The UV slope beta prior (beta_prior=True) adds a soft constraint on the UV spectral slope, discouraging fits where the galaxy would need an unusual UV slope at the fitted redshift. The prior width is a sigmoid function of redshift:

  • At z < z_split (default 4): tight, σ = 0.5
  • At z > z_split: widens significantly toward σ = 20

Particularly useful for JWST high-z work where Lyman-break galaxies tend to have very blue UV slopes, and the beta prior helps avoid low-z degeneracies.

# Customize the beta prior shape
ez.prior_beta(width_params={
    'k': -5, 'z_split': 4,
    'sigma0': 20, 'sigma1': 0.5, 'center': -1.5
})

10 The Template Error Function (TEF)

The TEF addresses a fundamental problem: even perfect photometry gives poor χ² if the templates don't perfectly match your galaxies. The TEF adds wavelength-dependent "template uncertainty" to the error budget:

σ²total = σ²phot + (TEMP_ERR_A2 · TEF(λ))² · F²template

The TEF is read from TEMP_ERR_FILE and scaled by TEMP_ERR_A2. Increasing TEMP_ERR_A2 broadens all P(z) distributions, and could be used when you don't fully trust your templates.

11 Running standard_output: What You Get

self.standard_output() is the main output-generation function. It:

  1. Refits template coefficients at zbest (or z_ml)
  2. Computes redshift statistics (percentiles of P(z), risk function, etc.)
  3. Computes rest-frame photometry in UBVJ and any other specified filters
  4. Optionally computes SPS-derived physical parameters (stellar mass, SFR, Lv, Av)

# Information shown:
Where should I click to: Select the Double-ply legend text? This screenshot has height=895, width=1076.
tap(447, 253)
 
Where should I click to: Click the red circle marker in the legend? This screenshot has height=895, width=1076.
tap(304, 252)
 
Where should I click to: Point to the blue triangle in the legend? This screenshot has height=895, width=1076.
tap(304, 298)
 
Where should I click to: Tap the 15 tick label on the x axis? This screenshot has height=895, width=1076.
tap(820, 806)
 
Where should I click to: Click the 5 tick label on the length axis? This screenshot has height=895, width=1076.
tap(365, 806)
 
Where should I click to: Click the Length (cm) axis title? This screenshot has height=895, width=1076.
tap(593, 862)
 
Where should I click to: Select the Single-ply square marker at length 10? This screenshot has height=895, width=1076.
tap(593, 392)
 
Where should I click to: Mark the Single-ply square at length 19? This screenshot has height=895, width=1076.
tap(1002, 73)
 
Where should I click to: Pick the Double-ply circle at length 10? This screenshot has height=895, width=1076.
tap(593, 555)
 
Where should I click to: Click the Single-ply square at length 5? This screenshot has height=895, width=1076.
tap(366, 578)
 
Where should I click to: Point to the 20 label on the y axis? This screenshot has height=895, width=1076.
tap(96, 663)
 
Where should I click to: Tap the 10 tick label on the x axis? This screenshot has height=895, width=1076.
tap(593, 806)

...

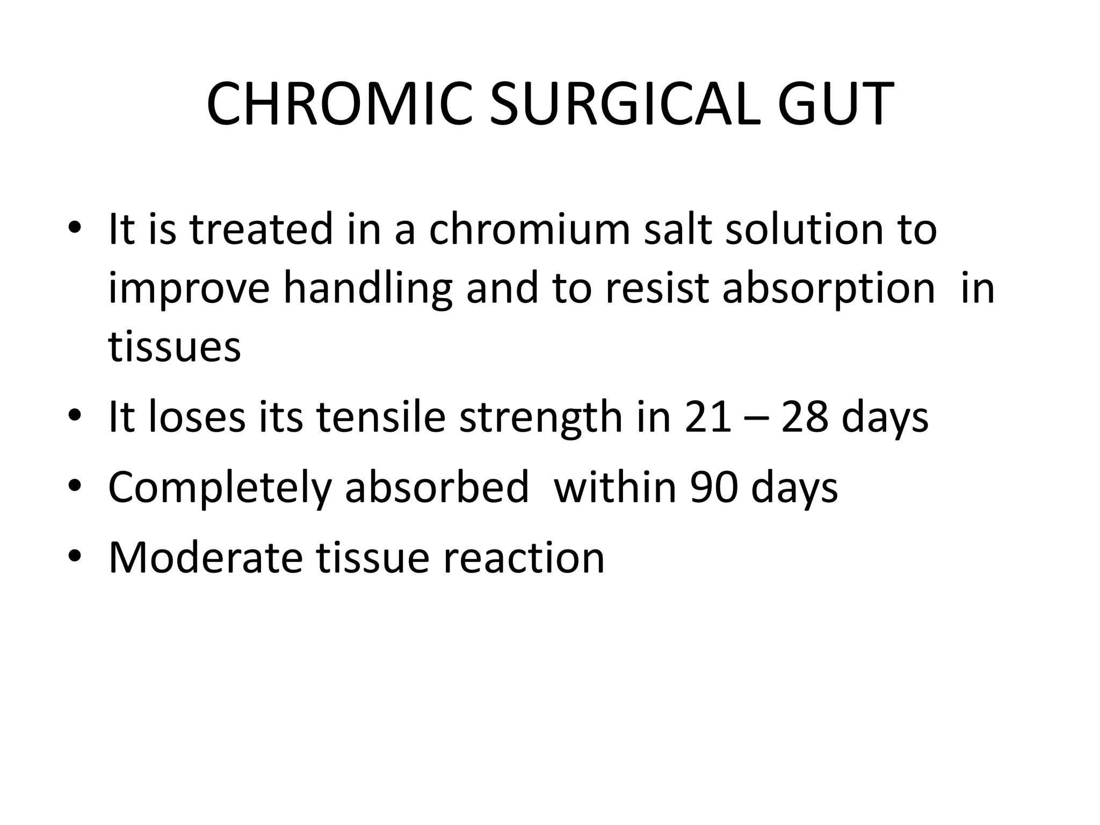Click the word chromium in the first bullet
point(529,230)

* * *

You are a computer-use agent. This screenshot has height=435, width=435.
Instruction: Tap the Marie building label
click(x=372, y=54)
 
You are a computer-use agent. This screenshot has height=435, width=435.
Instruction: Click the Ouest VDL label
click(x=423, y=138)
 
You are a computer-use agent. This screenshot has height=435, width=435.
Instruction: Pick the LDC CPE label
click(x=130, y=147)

# To do:
[a] Reproduce the rows from the line containing "Where should I click to: Select the Single-ply" up to and including the line containing "tap(593, 806)".
[b] Continue the passage on the redshift-fitting prior, template error function, and output step from where it stops.
The rows are unrelated to the text about the redshift-fitting prior and template error settings.

# Expected results:
[a]
Where should I click to: Select the Single-ply square marker at length 10? This screenshot has height=895, width=1076.
tap(593, 392)
 
Where should I click to: Mark the Single-ply square at length 19? This screenshot has height=895, width=1076.
tap(1002, 73)
 
Where should I click to: Pick the Double-ply circle at length 10? This screenshot has height=895, width=1076.
tap(593, 555)
 
Where should I click to: Click the Single-ply square at length 5? This screenshot has height=895, width=1076.
tap(366, 578)
 
Where should I click to: Point to the 20 label on the y axis? This screenshot has height=895, width=1076.
tap(96, 663)
 
Where should I click to: Tap the 10 tick label on the x axis? This screenshot has height=895, width=1076.
tap(593, 806)

[b]
  5. Saves {MAIN_OUTPUT_FILE}.zout.fits and {MAIN_OUTPUT_FILE}.data.fits
zout, hdu = ez.standard_output(
    zbest=None,           # Use z_ml by default; pass array for custom redshifts
    prior=False,          # Apply magnitude prior
    beta_prior=False,     # Apply beta prior
    UBVJ=[153, 154, 155, 161],                   # Filter numbers for rest-frame U, B, V, J
    extra_rf_filters=[270, 274, 120, 121, ...],  # In case you want to calculate rest-frame photometry through these filters
    rf_pad_width=0.5,     # Padding (fraction of filter width) for rest-frame interp
    rf_max_err=2,         # Max allowed fractional error on rest-frame flux
    percentile_limits=[2.5, 16, 50, 84, 97.5],   # For z500, z160, etc.
    get_err=True,         # Compute rest-frame flux uncertainties via random draws
    save_fits=True,
    n_proc=0              # Parallelization for rest-frame computation
)
rf_pad_width & rf_max_err: These control rest-frame flux estimation. rf_pad_width=0.5 uses observed filters within ±50% of the rest-frame filter's effective wavelength. rf_max_err=2 (generous) vs 0.5 (conservative) governs how poorly constrained rest-frame fluxes are allowed to be.

To reload products later:

from astropy.table import Table
zout = Table.read('photz.zout.fits')

# Or reload the full PhotoZ state
self = photoz.PhotoZ(params=params, load_products=True)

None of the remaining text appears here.